Kehlani führt uns auf die „blue water road“
„Die Blue Water Road ist ein Ziel in meinem Kopf. Ich gebe jedem Zugang. Es ist eine emotionale Reise, eine sexuelle Reise und eine spirituelle Reise. Für mich ist das Album wie ein Glashaus. Es ist leicht, transparent und die Sonne scheint direkt hindurch.“, das sagt Kehlani zu ihrem neuen Album und trifft es sehr gut auf den Punkt. Denn in ihren Texten zeigt sich die Singer-/Songwriterin offen und spricht ehrlich über die Liebe.
Zu den schwerelos klingenden Pop-Songs wie „little story“, bei dem die Akustik-Gitarre im Vordergrund steht oder „altar“, ein von Synthies durchzogener Song, kommen immer wieder Bedroom-Pop angehauchte, beatlastigere Tracks hinzu. Kehlani zeigt mit „wish i never“ oder „more than i should“ feat. Jessie Reyez, dass sie weiß, wie Sprechgesang und Pop-Melodien zu kombinieren sind.
Die kalifornische Künstlerin veröffentlicht mit „blue water road“ ihr drittes Album, auf dem sie sowohl mit Jessie Reyez als auch mit Justin Bieber zu hören ist. Mit diesem erschien bereits im Vorfeld des Albumreleases der Song „up at night“. Dieser geht genauso wie die erste gemeinsame Single von Kehlani und JB „Get Me“ direkt ins Ohr.

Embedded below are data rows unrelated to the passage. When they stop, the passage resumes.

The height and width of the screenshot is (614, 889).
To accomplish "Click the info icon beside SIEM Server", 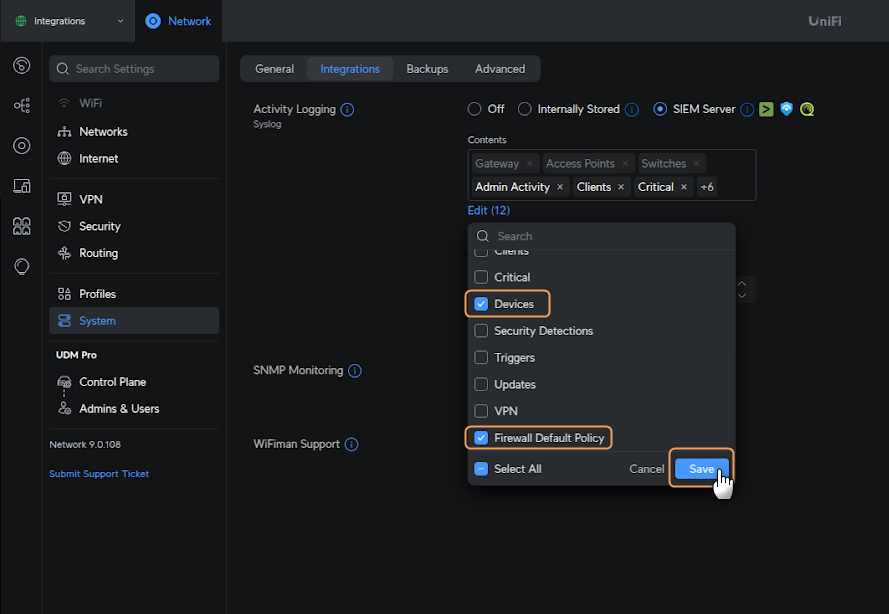I will (x=746, y=110).
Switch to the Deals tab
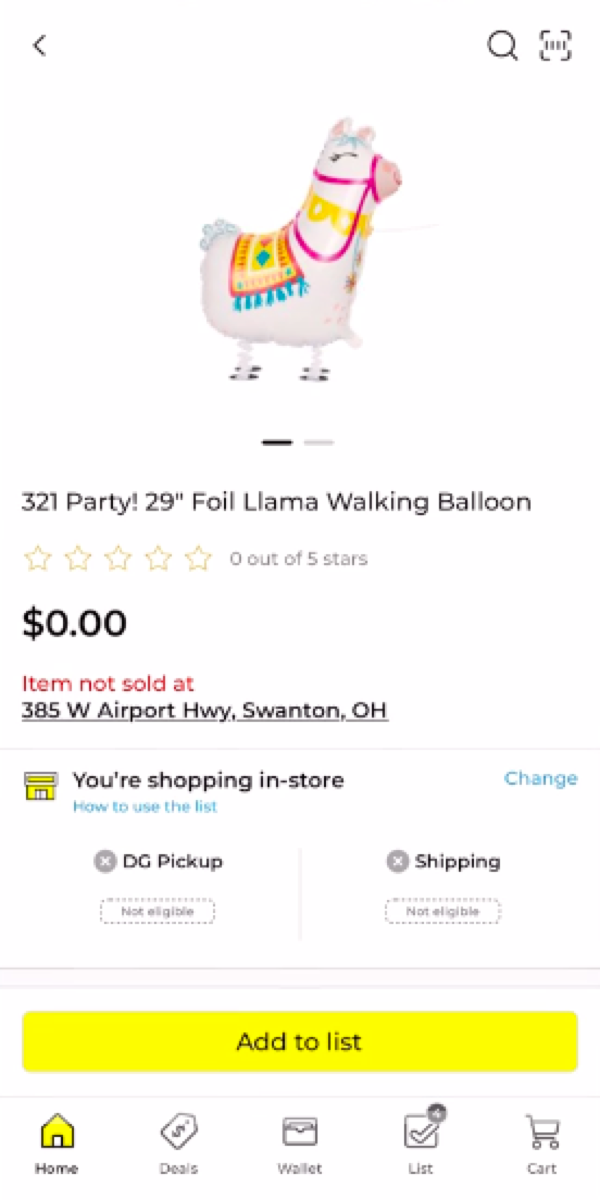The image size is (600, 1200). (x=178, y=1140)
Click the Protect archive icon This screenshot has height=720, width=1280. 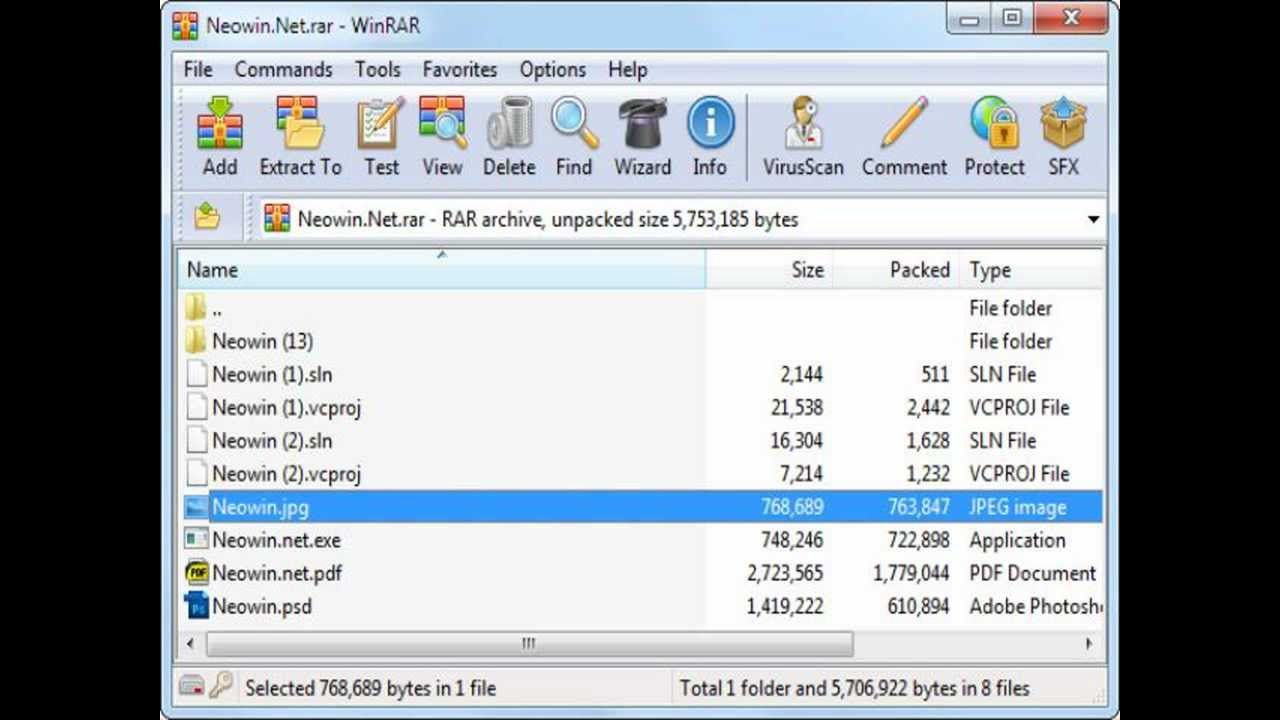pos(994,125)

Ihren Durchbruch feierte Kehlani 2015 mit ihrem Mixtape „You Should Be Here“, das sie – über den damals noch eine größere Reichweite habenden – iTunes Store veröffentlichte. Das Album wurde sogar für die Grammys nominiert.
Hört man sich jetzt das damalige Album an, wird klar, dass die Sängerin auch da schon ihren eigenen Sound gefunden hatte. Zwischen sonnigem Pop, schwingenden Synthies und dunklen Bässen, womit sie uns sieben Jahre später über die „blue water road“ entlang führt.